18th Auditor General and Accountant General and Controller of Revenue of Ceylon

William Henry Ravenscroft, CMG (11 January 1843 – 29 May 1890) was the 18th Auditor General and Accountant General and Controller of Revenue of Ceylon.

He was born the son of Henry William Ravenscroft of London.
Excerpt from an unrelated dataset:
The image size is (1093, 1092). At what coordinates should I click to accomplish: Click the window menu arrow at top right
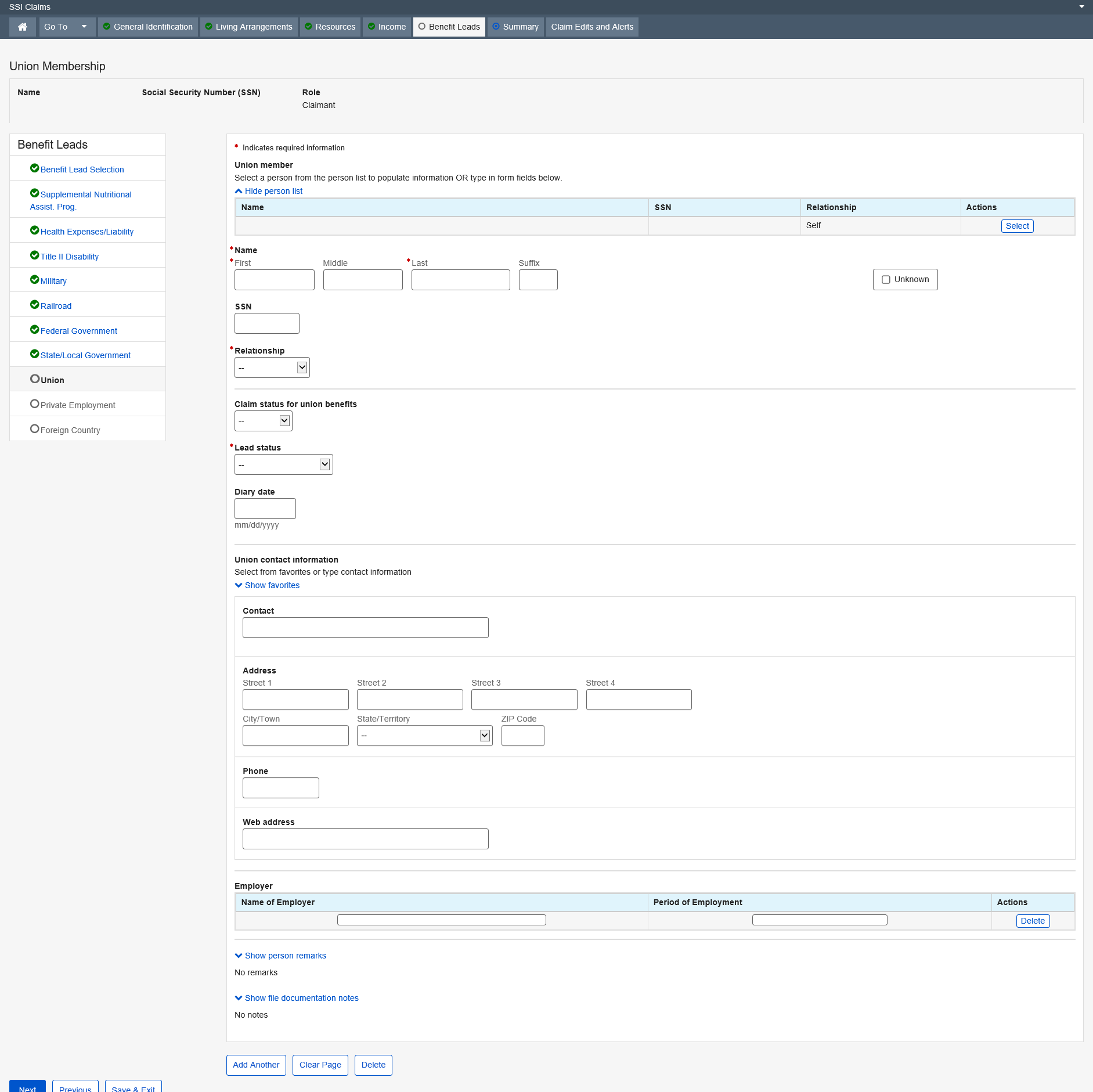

He served in the Commissariat Department of the Army from 1861 to 1874 and as Auditor-General for Griqualand West in 1876.

He was appointed Auditor General of Ceylon on 23 May 1877, succeeding C. A. D. Barclay, and held the office until his death in 1890, when he was succeeded by G. T. M. O'Brien.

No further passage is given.